What to work on
[1] The abstract on the MBBL library page names three key research challenges for future model-based reinforcement learning research. List all of them.
[2] Reproduce part of the MBBL library page word for word, starting with "Some of the" and going on through "a separate repo.".
[3] Continue the MBBL library page after the last sentence it shows.

Excerpted passage
++++

Model Based Reinforcement Learning Benchmarking Library (MBBL)

Introduction

Arxiv Link PDF Project Page Abstract: Model-based reinforcement learning (MBRL) is widely seen as having the potential to be significantly more sample efficient than model-free RL. However, research in model-based RL has not been very standardized. It is fairly common for authors to experiment with self-designed environments, and there are several separate lines of research, which are sometimes closed-sourced or not reproducible. Accordingly, it is an open question how these various existing MBRL algorithms perform relative to each other. To facilitate research in MBRL, in this paper we gather a wide collection of MBRL algorithms and propose over 18 benchmarking environments specially designed for MBRL. We benchmark these MBRL algorithms with unified problem settings, including noisy environments. Beyond cataloguing performance, we explore and unify the underlying algorithmic differences across MBRL algorithms. We characterize three key research challenges for future MBRL research: the dynamics coupling effect, the planning horizon dilemma, and the early-termination dilemma.

Installation

Install the project with pip from the top-level directory:

pip install --user -e .

For sub-packages of algorithms not integrated here, please refer to the respective readmes.

Algorithms

Some of the algorithms are not yet merged into this repo. We use the following colors to represent their status. indicates Merged into this repo. indicates In a separate repo.

Shooting Algorithms

1. Random Shooting (RS)

Rao, Anil V. "A survey of numerical methods for optimal control." Advances in the Astronautical Sciences 135.1 (2009): 497-528. Link

python main/rs_main.py --exp_id rs_gym_cheetah_seed_1234 \
    --task gym_cheetah \
    --num_planning_traj 1000 --planning_depth 10 --random_timesteps 10000 \
    --timesteps_per_batch 3000 --num_workers 20 --max_timesteps 200000 --seed 1234

The following script will test the performance when using ground-truth dynamics:

python main/rs_main.py --exp_id rs_${env_type}\
    --task gym_cheetah \
    --num_planning_traj 1000 --planning_depth 10 --random_timesteps 0 \
    --timesteps_per_batch 1 --num_workers 20 --max_timesteps 20000 \
    --gt_dynamics 1

Also, set --check_done 1 for agents to detect if the episode is terminated (needed for gym_fant, gym_fhopper).

++++

Material
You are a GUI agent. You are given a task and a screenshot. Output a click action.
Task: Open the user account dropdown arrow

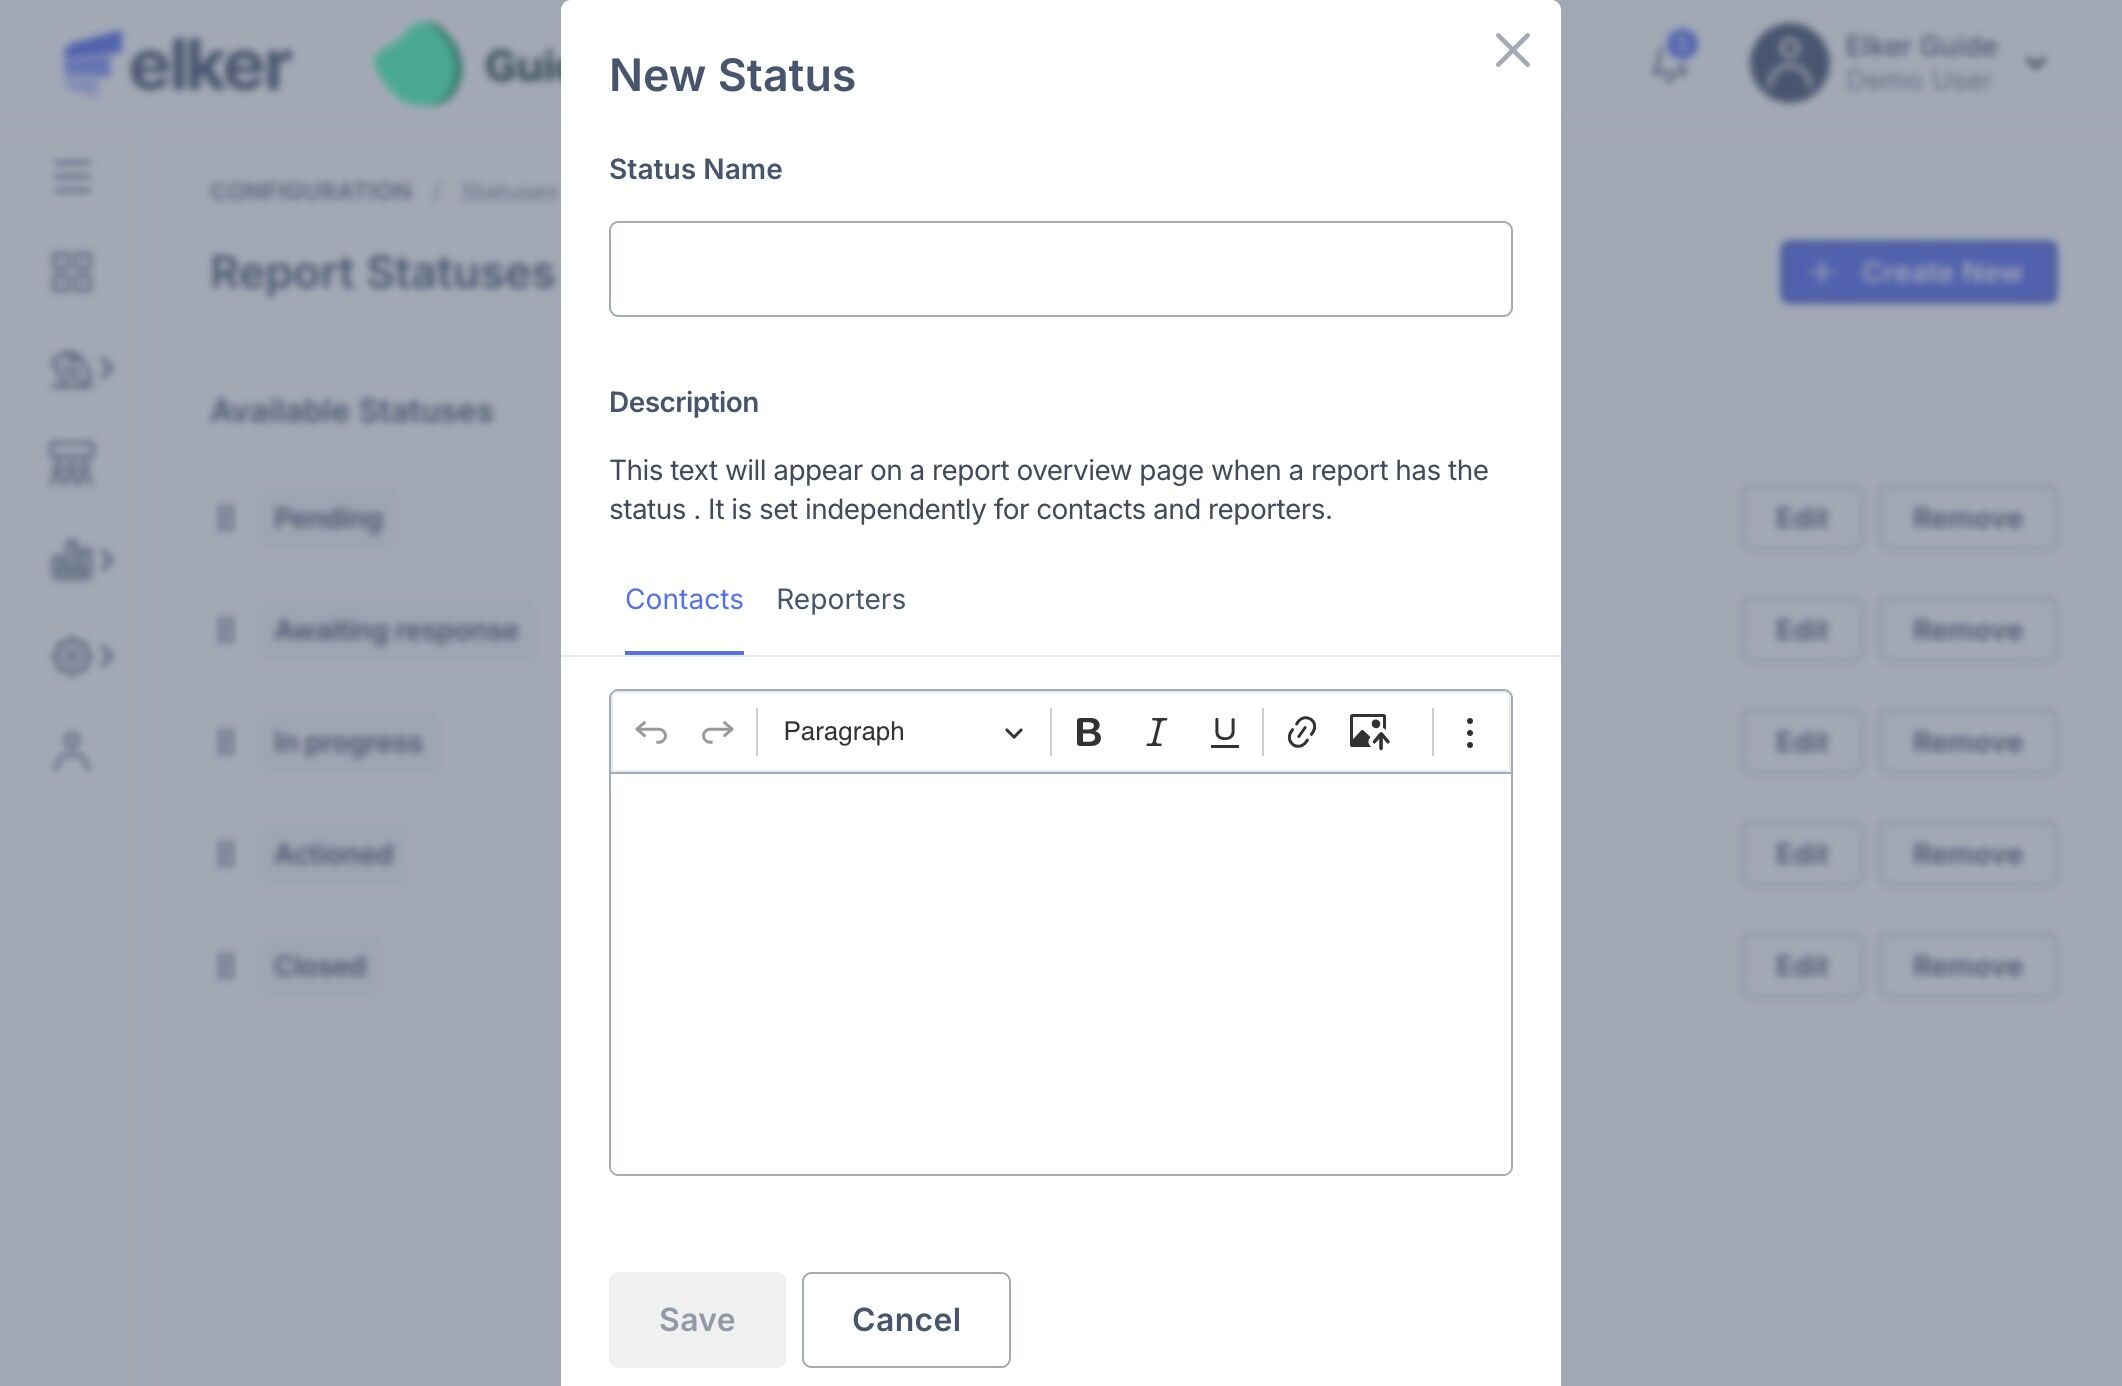[2035, 65]
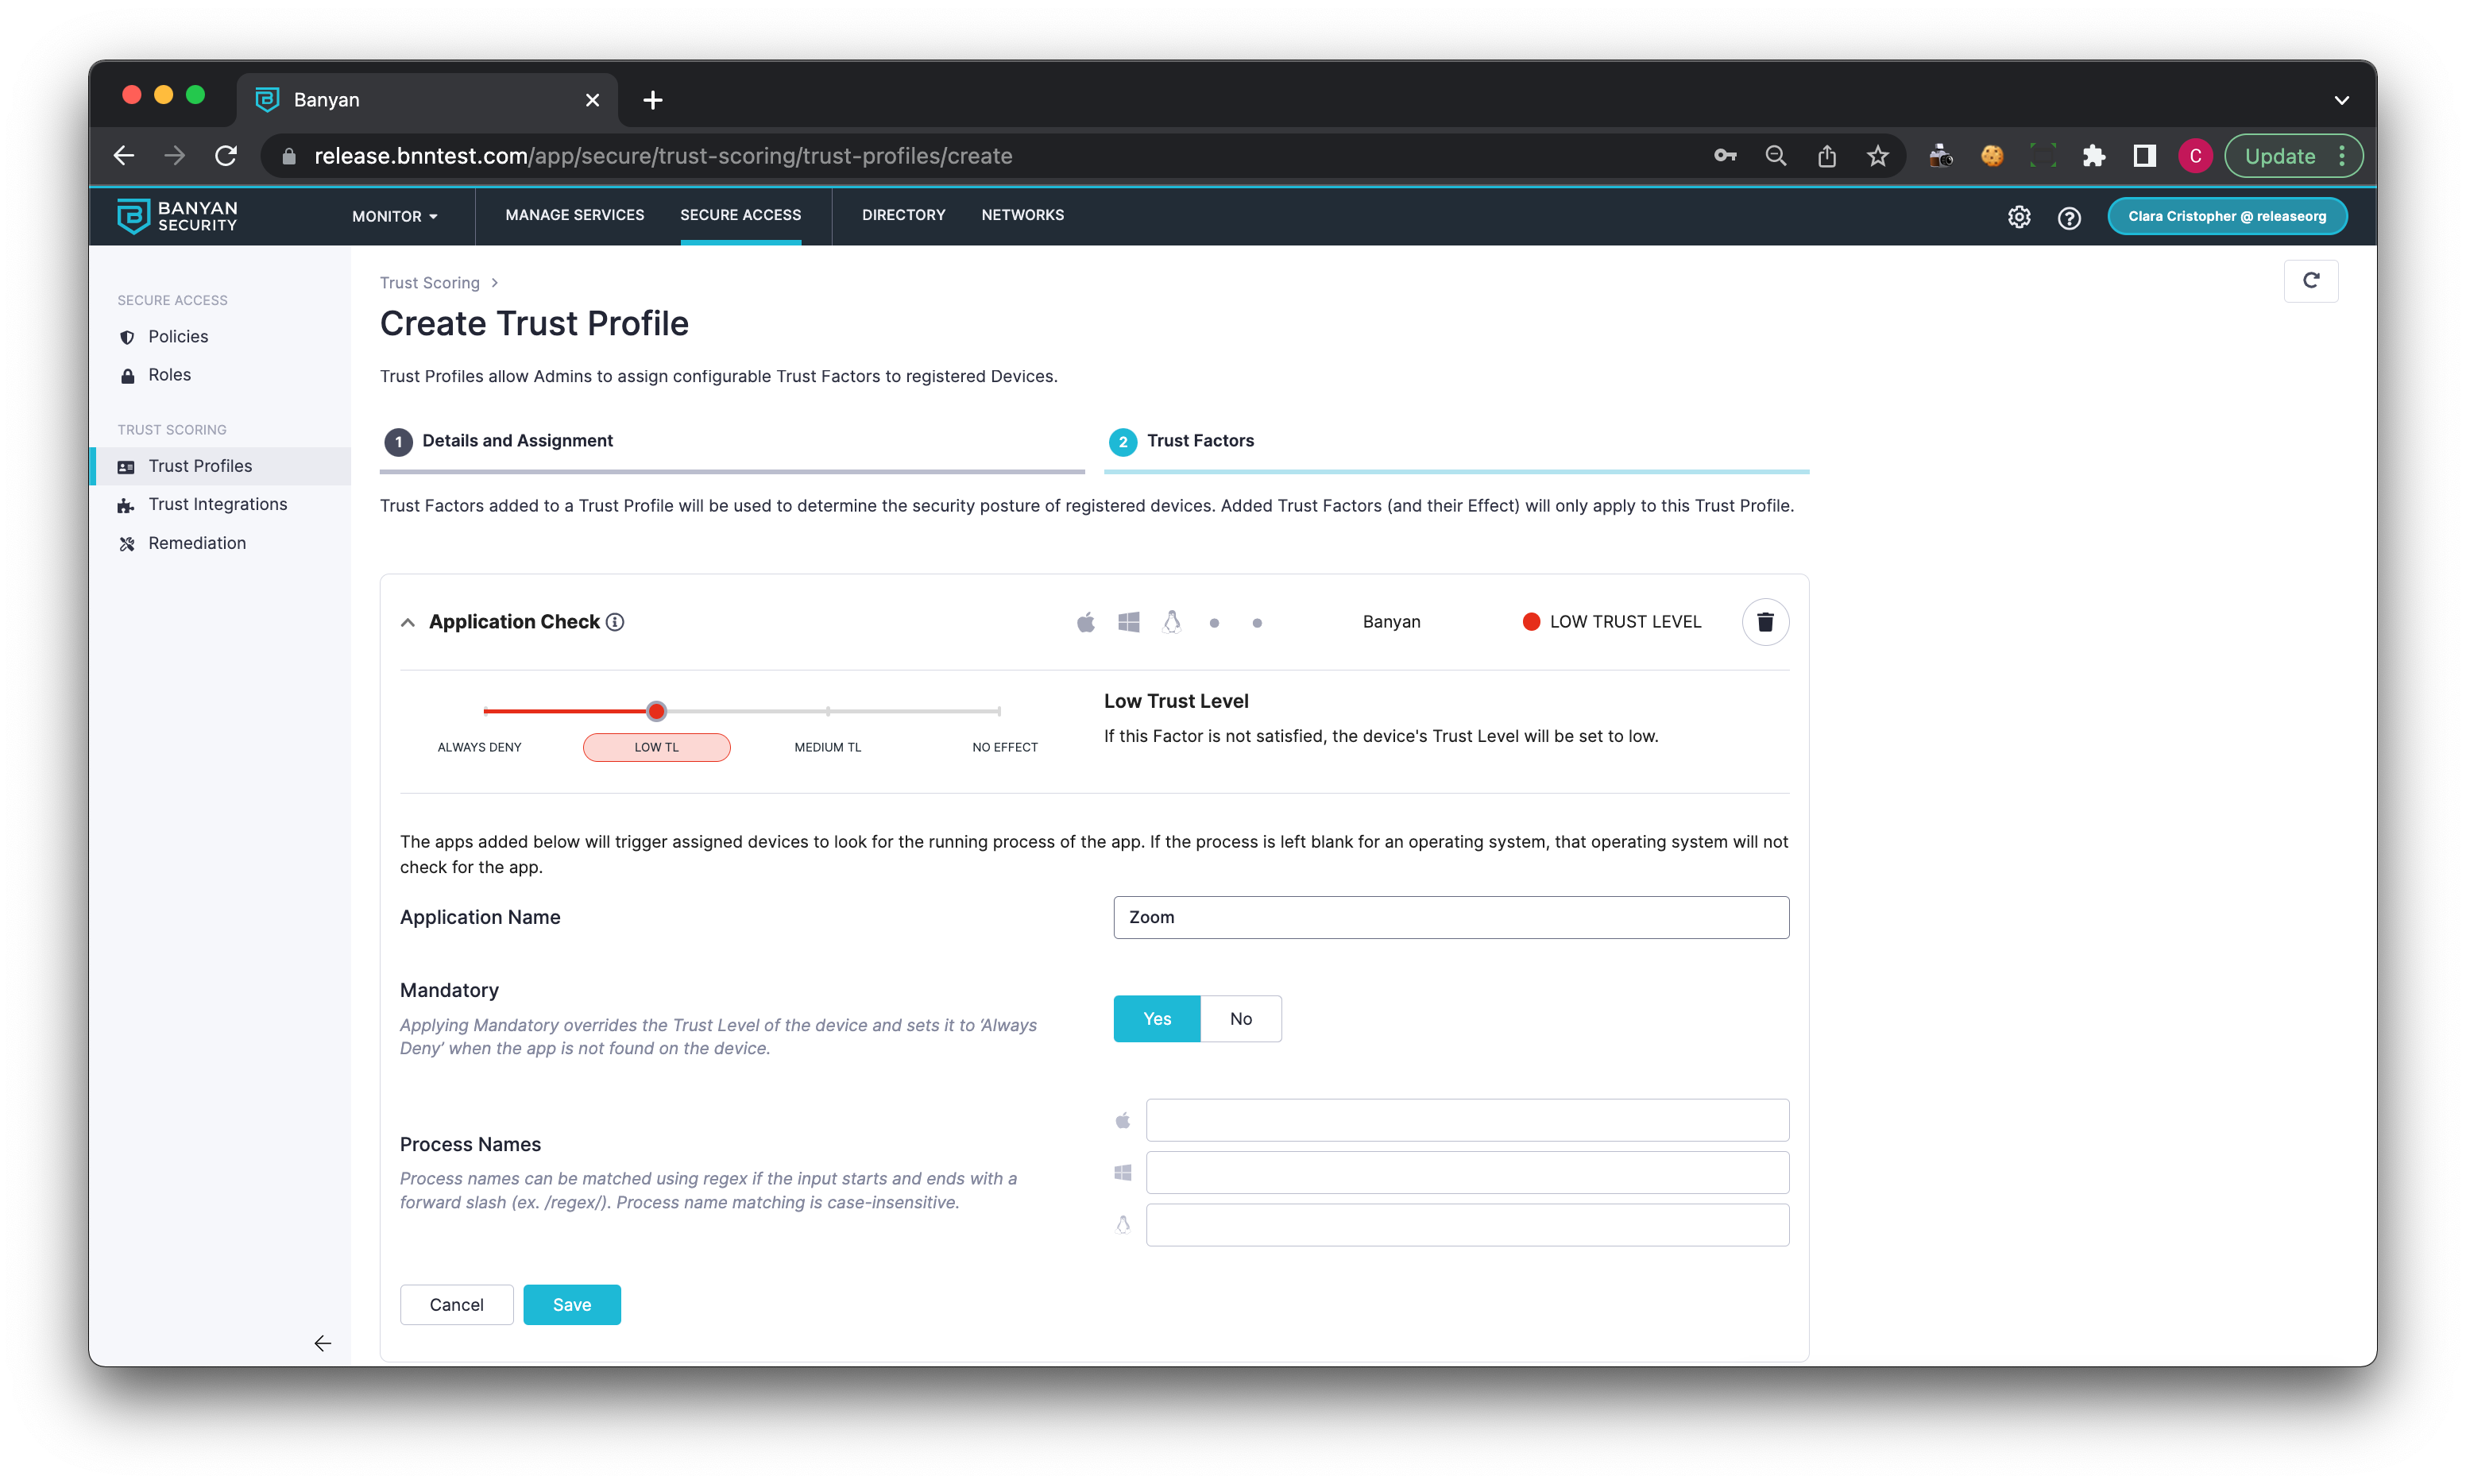Select the MEDIUM TL effect option
This screenshot has height=1484, width=2466.
pyautogui.click(x=827, y=747)
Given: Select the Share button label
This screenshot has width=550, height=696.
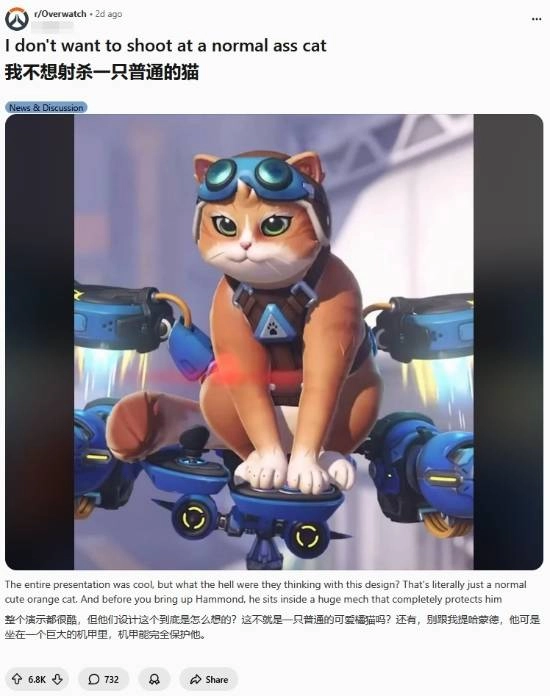Looking at the screenshot, I should [x=217, y=680].
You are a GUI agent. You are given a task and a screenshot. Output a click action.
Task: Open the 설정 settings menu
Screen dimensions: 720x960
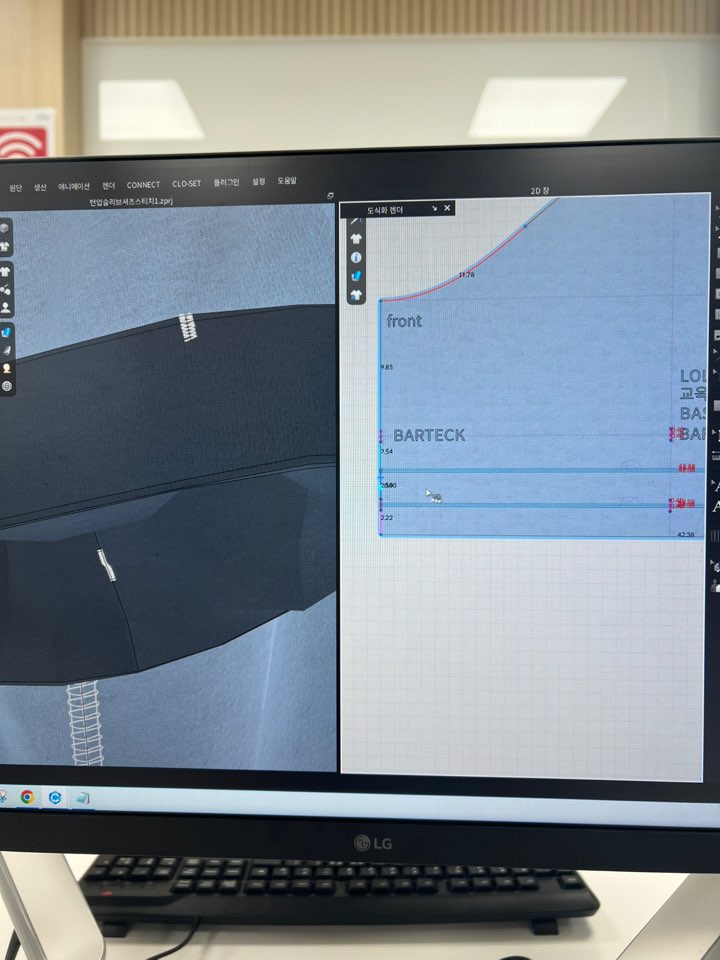pyautogui.click(x=259, y=182)
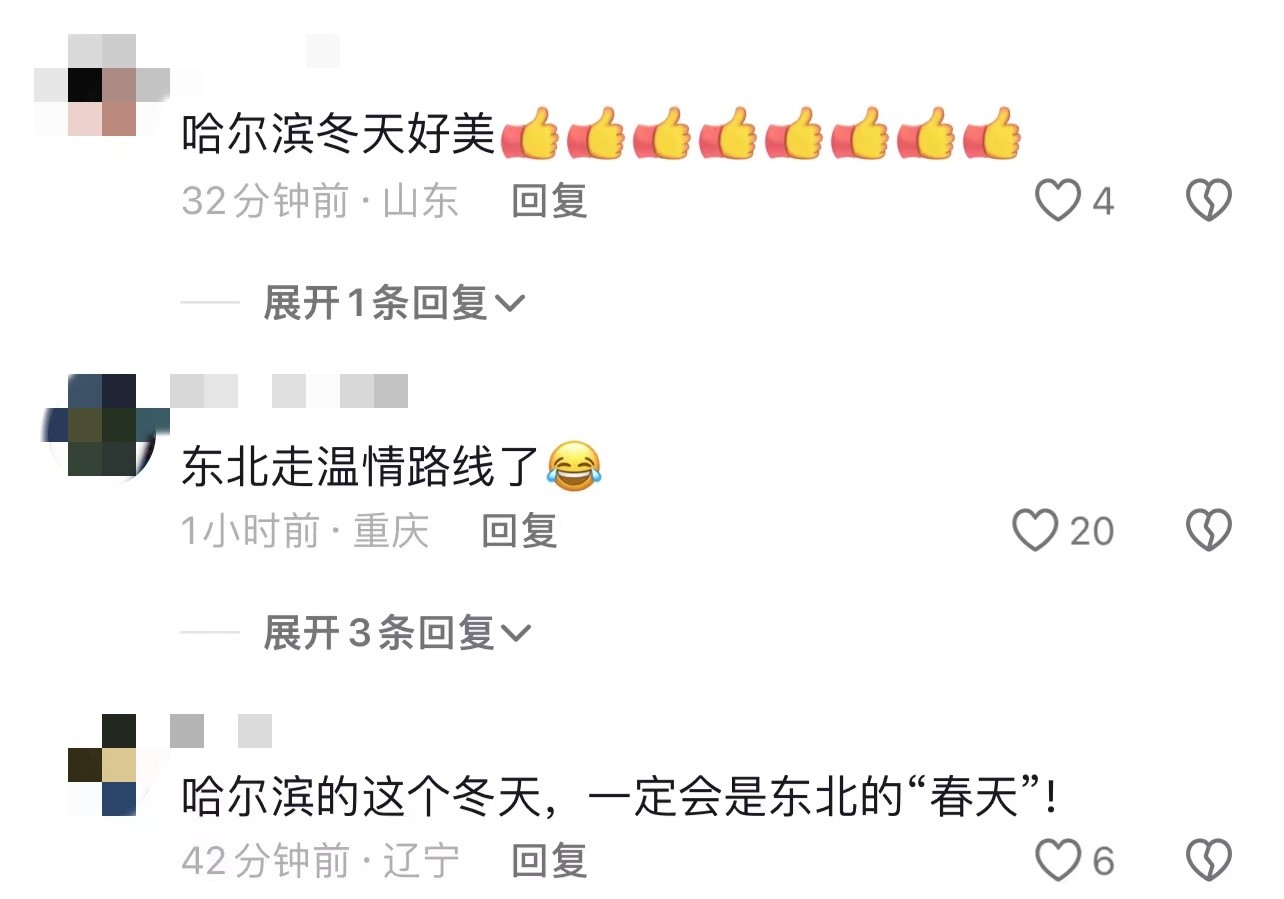1284x899 pixels.
Task: Open username above 哈尔滨的这个冬天 comment
Action: [221, 731]
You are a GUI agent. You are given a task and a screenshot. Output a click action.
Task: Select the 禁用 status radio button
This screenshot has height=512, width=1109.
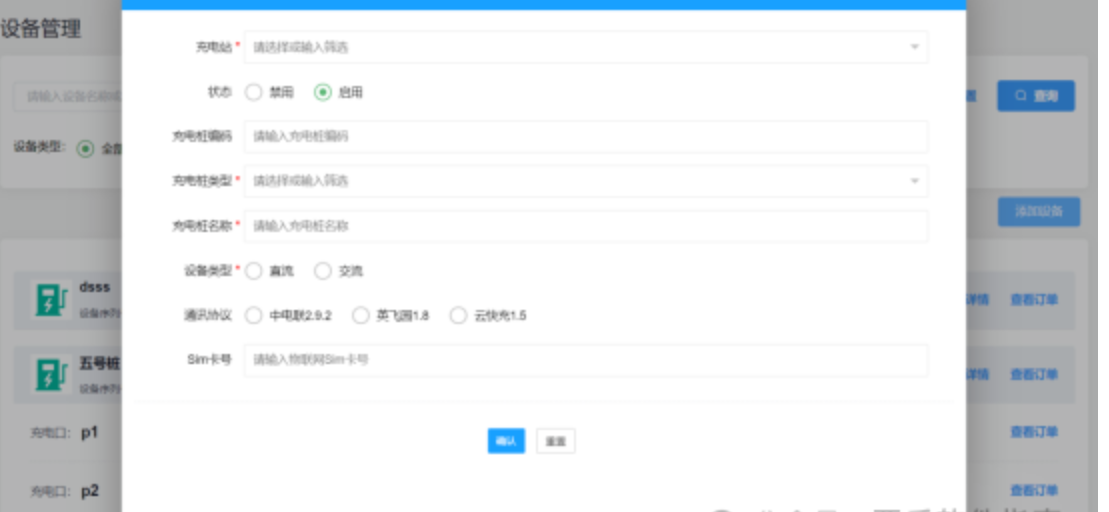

++++

Responses to the tasks
[1]
- The dynamics coupling effect
- The planning horizon dilemma
- The early-termination dilemma

[2]
Some of the algorithms are not yet merged into this repo. We use the following colors to represent their status. indicates Merged into this repo. indicates In a separate repo.

[3]
2. Mode-Free Model-Based (MB-MF)

Nagabandi, Anusha, et al. "Neural network dynamics for model-based deep reinforcement learning with model-free fine-tuning." arXiv preprint arXiv:1708.02596 (2017). Link

python main/mbmf_main.py --exp_id mbmf_gym_cheetah_ppo_seed_1234 \
    --task gym_cheetah --trust_region_method ppo \
    --num_planning_traj 5000 --planning_depth 20 --random_timesteps 1000 \
    --timesteps_per_batch 1000 --dynamics_epochs 30 \
    --num_workers 20 --mb_timesteps 7000 --dagger_epoch 300 \
    --dagger_timesteps_per_iter 1750 --max_timesteps 200000 \
    --seed 1234 --dynamics_batch_size 500

3. Probabilistic Ensembles with Trajectory Sampling (PETS-RS and PETS-CEM)

Chua, K., Calandra, R., McAllister, R., & Levine, S. (2018). Deep reinforcement learning in a handful of trials using probabilistic dynamics models. In Advances in Neural Information Processing Systems (pp. 4754-4765). Link

See the codebase for POPLIN, where you can benchmark PETS-RS and PETS-CEM following the readme. PETS-RS with ground-truth is essentially RS with ground-truth, and to run the PETS-CEM with ground-truth dynamics:

python main/pets_main.py --exp_id pets-gt-gym_cheetah \
    --task gym_cheetah \
    --num_planning_traj 500 --planning_depth 30 --random_timesteps 0 \
    --timesteps_per_batch 1 --num_workers 10 --max_timesteps 20000 \
    --gt_dynamics 1

Policy Search with Backpropagation through Time

4. Probabilistic Inference for Learning Control (PILCO)

Deisenroth, M., & Rasmussen, C. E. (2011). PILCO: A model-based and data-efficient approach to policy search. In Proceedings of the 28th International Conference on machine learning (ICML-11) (pp. 465-472). Link

We implemented and benchmarked the environments in this repo PILCO.

5. Iterative Linear Quadratic-Gaussian (iLQG)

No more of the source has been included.